“Follow the light! Follow the light!” It sounded like a scene from the 1980s film “Poltergeist,” but it was, in fact, award-winning photojournalist Ron Haviv giving some high school students sound photographic advice. The light was falling on a corner in the Berber town of Tinjad at the base of the Atlas Mountains and was fading fast. Cameras at the ready, the students trained their lenses, composed and made photographs that captured the spirit of this astonishing country.
The students, from the Ross School, a private school in East Hampton on Long Island, embark every year on what is called “M Term,” an approximately three-week educational journey to countries across the globe. This year Haviv and I accompanied them to the heart of Morocco.
“Stories transcend experience,” said Alexis Martino, dean of the Field Academy and principal organizer of the trips. “They make the whole greater than the sum of the parts. I immerse my students in storytelling to challenge them, to engage them with the unfamiliar, to encounter people whose life experiences enlarge their world, and to provide the opportunity for them to narrate their own stories of possibility and the human condition.”

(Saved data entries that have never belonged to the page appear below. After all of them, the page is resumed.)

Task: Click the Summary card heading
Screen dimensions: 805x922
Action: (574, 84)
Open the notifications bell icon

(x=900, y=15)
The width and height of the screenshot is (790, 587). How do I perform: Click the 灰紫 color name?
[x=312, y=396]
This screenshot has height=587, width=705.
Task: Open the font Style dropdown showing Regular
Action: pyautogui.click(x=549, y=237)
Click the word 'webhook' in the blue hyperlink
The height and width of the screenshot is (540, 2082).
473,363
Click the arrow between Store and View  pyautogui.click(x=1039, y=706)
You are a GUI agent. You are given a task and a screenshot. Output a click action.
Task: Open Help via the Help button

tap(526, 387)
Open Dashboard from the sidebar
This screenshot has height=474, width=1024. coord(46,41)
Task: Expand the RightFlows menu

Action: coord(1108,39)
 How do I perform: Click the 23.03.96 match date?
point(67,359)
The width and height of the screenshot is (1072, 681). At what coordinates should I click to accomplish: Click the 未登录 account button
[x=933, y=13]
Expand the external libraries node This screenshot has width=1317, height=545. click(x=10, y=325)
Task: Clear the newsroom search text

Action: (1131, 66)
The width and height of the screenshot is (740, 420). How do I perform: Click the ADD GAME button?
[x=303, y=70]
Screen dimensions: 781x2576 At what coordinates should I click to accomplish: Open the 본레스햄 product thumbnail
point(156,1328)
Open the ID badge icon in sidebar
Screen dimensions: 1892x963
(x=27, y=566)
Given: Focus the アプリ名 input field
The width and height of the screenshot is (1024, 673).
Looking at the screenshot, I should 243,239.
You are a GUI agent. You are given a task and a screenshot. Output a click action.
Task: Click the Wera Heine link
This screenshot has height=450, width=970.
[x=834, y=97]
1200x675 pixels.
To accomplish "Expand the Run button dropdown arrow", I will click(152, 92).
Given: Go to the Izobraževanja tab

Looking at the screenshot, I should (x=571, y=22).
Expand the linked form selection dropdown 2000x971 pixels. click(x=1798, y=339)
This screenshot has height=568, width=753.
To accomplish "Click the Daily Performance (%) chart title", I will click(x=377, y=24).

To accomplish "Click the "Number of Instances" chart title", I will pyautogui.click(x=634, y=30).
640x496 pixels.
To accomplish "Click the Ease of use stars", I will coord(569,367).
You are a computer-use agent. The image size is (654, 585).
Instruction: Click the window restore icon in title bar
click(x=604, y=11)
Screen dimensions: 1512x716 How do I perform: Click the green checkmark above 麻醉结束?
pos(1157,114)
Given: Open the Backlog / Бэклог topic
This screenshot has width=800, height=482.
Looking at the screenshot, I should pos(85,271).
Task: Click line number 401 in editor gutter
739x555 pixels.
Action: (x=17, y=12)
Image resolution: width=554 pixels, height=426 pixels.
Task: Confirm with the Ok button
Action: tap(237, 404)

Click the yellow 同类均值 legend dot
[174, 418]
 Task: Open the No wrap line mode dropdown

We traveled across the country from ancient Fez through the Middle and High Atlas Mountains into the dunes of the Sahara Desert and finally, Marrakesh. Our goal was to help the students improve their vision, photographically speaking, and learn to tell stories with their images. It is always very fulfilling to see them grow over the course of the week, especially with a muse as inspiring as Morocco. This is a small sampling of what they saw.